What this task involves - The answer is the exact run of lines in the listing below from the line containing "Screenshot is 820x1180." up to and including the line containing "QUINCAILLERIE (1118, 155)", with pictures removed.

Records provided -
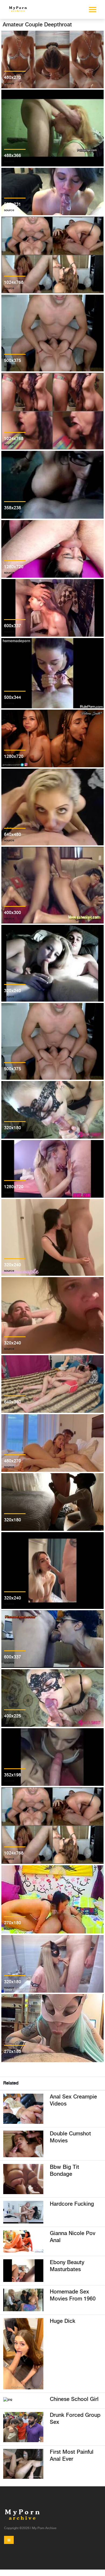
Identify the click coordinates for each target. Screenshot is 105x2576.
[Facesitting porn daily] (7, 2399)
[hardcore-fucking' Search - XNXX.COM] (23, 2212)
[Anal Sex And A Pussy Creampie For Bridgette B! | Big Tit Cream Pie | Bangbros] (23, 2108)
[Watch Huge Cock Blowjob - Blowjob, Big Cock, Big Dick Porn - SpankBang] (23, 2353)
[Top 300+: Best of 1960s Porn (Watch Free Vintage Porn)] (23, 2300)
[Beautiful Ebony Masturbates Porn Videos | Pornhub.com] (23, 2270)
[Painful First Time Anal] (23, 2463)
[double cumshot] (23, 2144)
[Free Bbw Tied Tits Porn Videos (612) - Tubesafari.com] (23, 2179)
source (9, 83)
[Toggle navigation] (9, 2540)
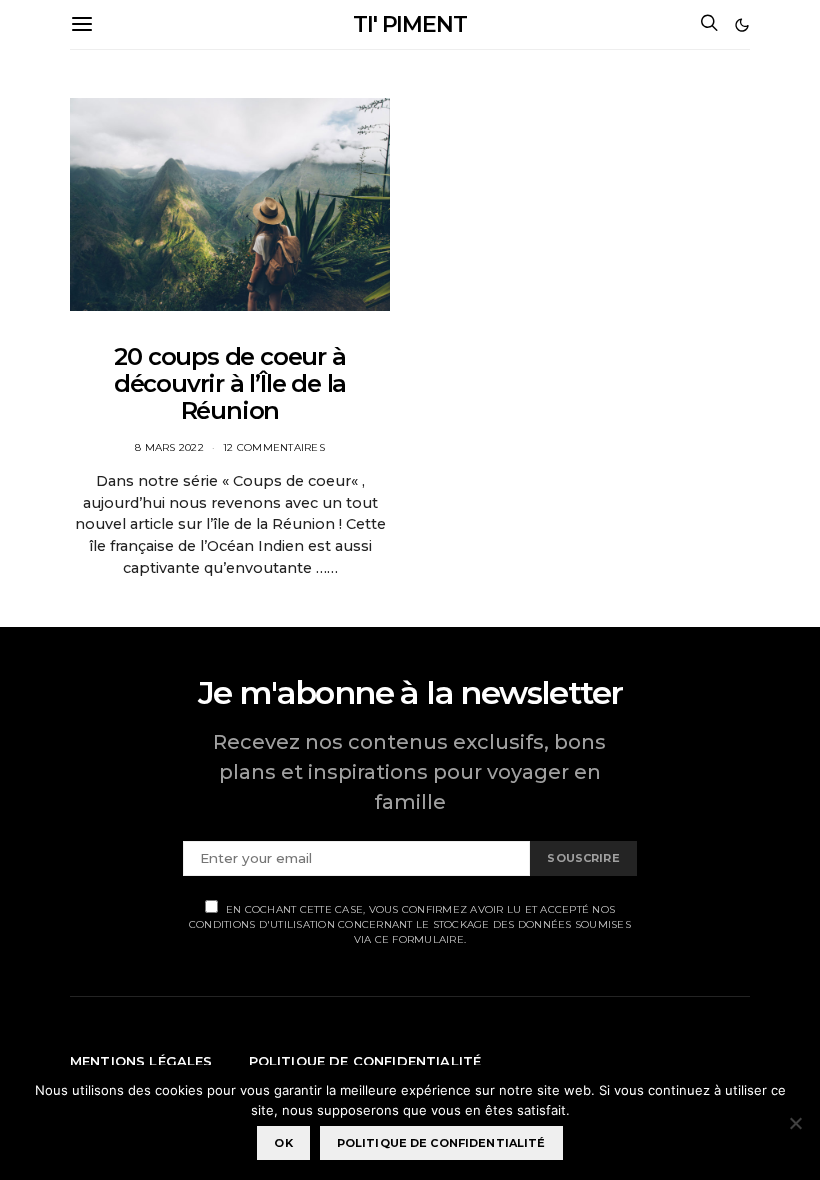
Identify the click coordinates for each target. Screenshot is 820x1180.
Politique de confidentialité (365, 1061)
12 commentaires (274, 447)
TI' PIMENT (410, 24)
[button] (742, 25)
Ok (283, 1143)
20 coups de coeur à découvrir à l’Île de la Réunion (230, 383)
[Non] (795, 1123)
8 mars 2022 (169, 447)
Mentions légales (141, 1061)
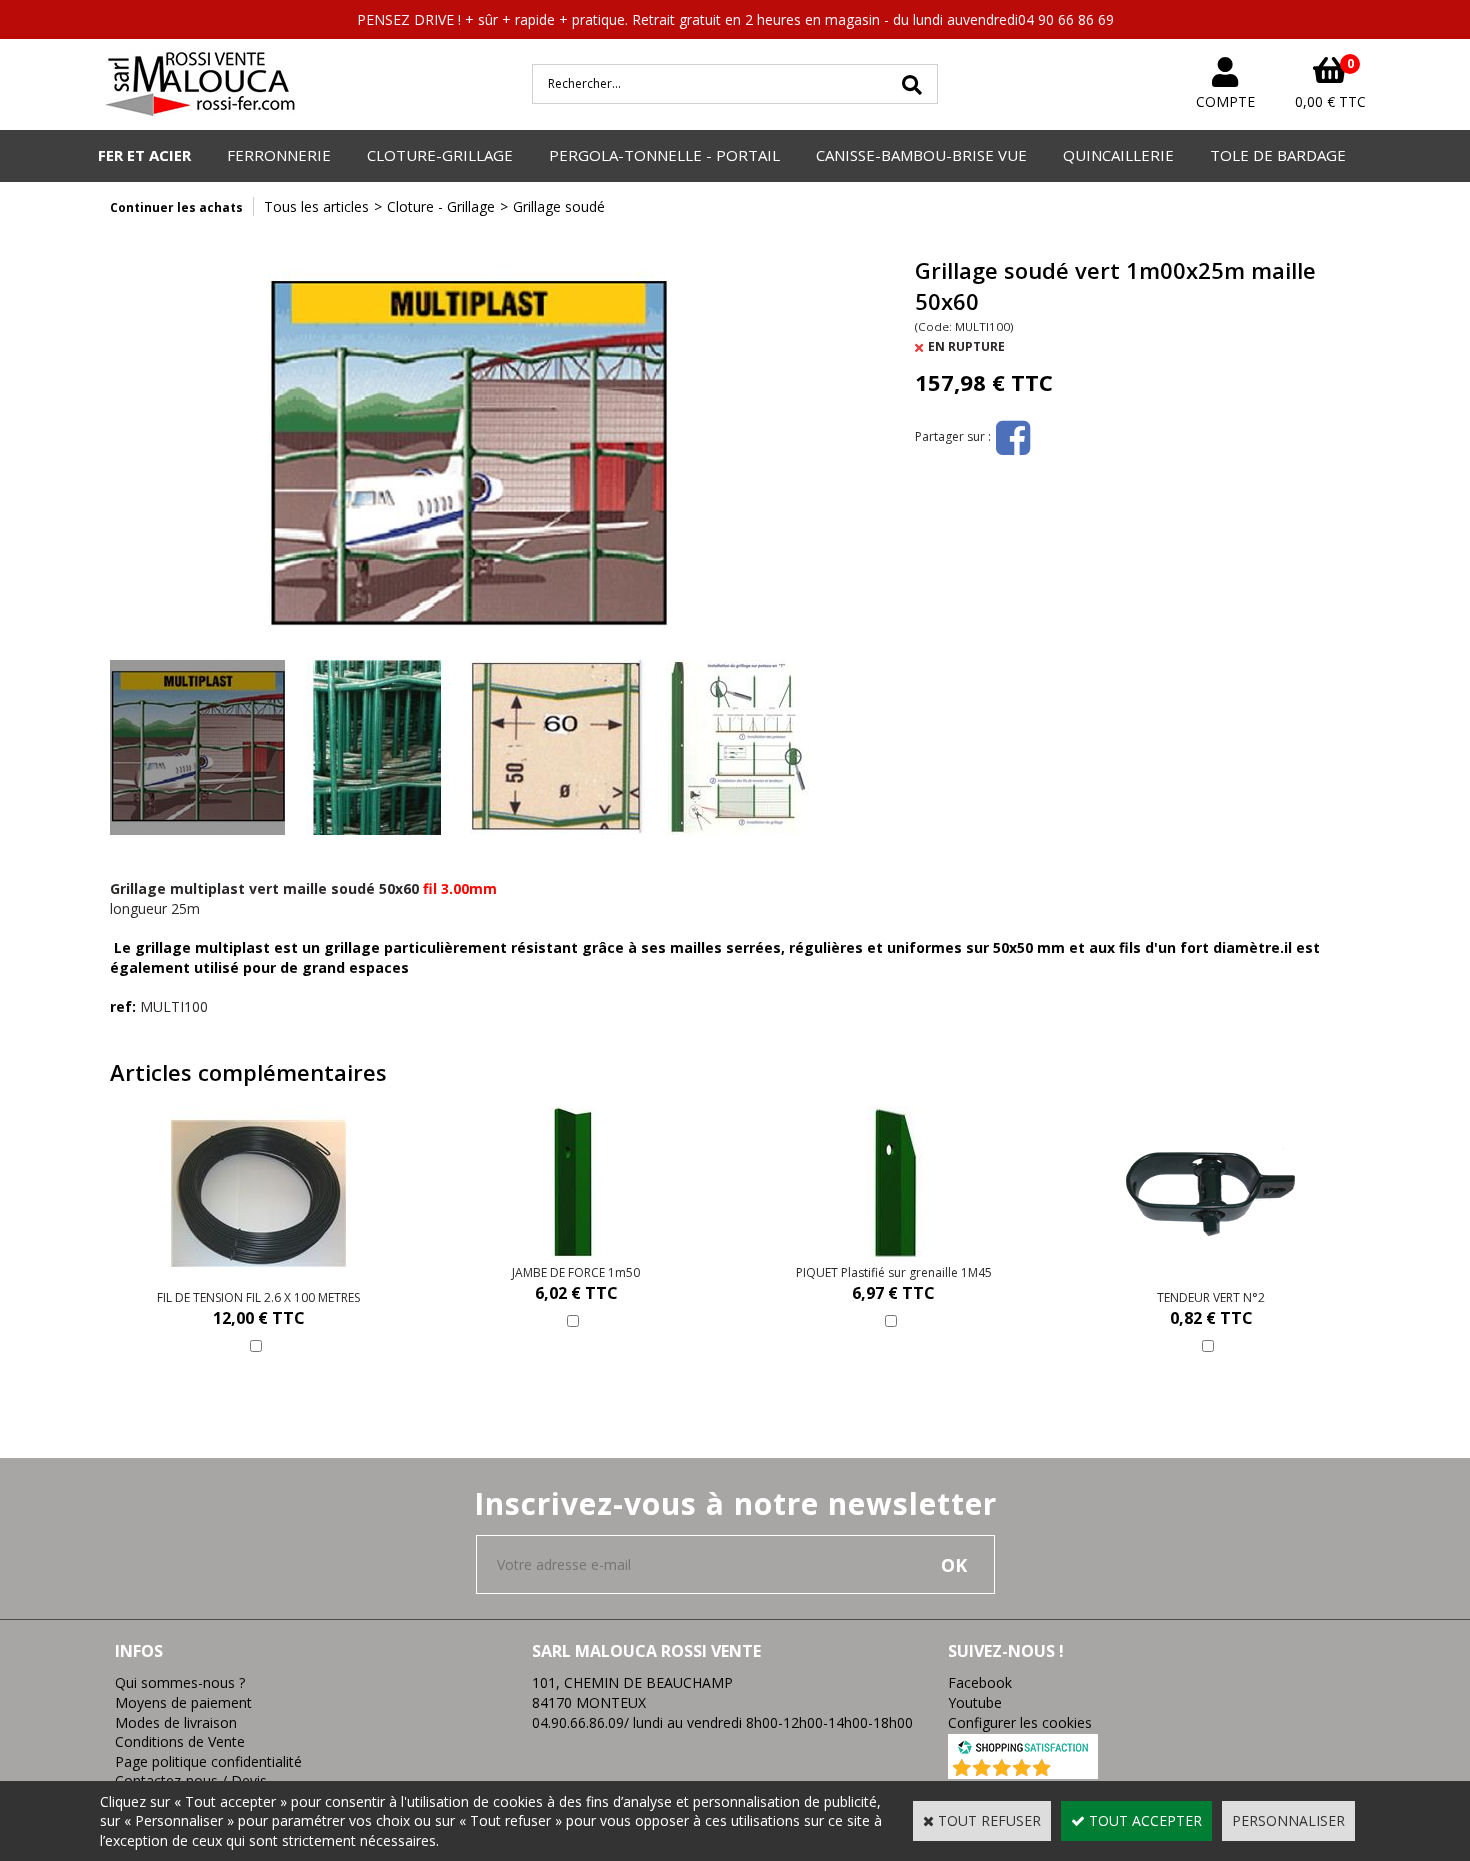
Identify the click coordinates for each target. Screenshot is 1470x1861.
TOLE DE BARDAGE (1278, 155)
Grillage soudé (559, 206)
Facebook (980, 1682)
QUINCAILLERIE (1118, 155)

* * *

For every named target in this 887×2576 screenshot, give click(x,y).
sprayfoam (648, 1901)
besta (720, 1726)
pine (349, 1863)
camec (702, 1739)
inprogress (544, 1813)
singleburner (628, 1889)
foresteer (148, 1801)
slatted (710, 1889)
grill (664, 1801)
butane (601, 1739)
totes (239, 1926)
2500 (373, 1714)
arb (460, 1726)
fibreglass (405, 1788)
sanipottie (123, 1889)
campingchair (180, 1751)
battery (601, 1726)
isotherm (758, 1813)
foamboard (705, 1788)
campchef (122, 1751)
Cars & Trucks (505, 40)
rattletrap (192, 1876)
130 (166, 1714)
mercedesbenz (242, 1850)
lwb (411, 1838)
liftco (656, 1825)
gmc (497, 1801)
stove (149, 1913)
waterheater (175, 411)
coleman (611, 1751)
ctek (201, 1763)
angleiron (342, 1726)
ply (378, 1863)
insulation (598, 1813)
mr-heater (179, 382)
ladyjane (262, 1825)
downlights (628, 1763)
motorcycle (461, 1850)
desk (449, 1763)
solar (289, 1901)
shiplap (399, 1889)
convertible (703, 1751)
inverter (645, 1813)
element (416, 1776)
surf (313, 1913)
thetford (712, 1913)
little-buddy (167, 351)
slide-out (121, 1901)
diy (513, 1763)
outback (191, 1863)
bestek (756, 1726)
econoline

Solution -
Identify the click coordinates for each target. Screenshot is 820x1180.
Politique de confidentialité (365, 1061)
12 commentaires (274, 447)
TI' PIMENT (410, 24)
[button] (742, 25)
Ok (283, 1143)
20 coups de coeur à découvrir à l’Île de la Réunion (230, 383)
[Non] (795, 1123)
8 mars 2022 (169, 447)
Mentions légales (141, 1061)
Identify the click coordinates for each target. Screenshot is 1470x1861.
TOLE DE BARDAGE (1278, 155)
Grillage soudé (559, 206)
Facebook (980, 1682)
QUINCAILLERIE (1118, 155)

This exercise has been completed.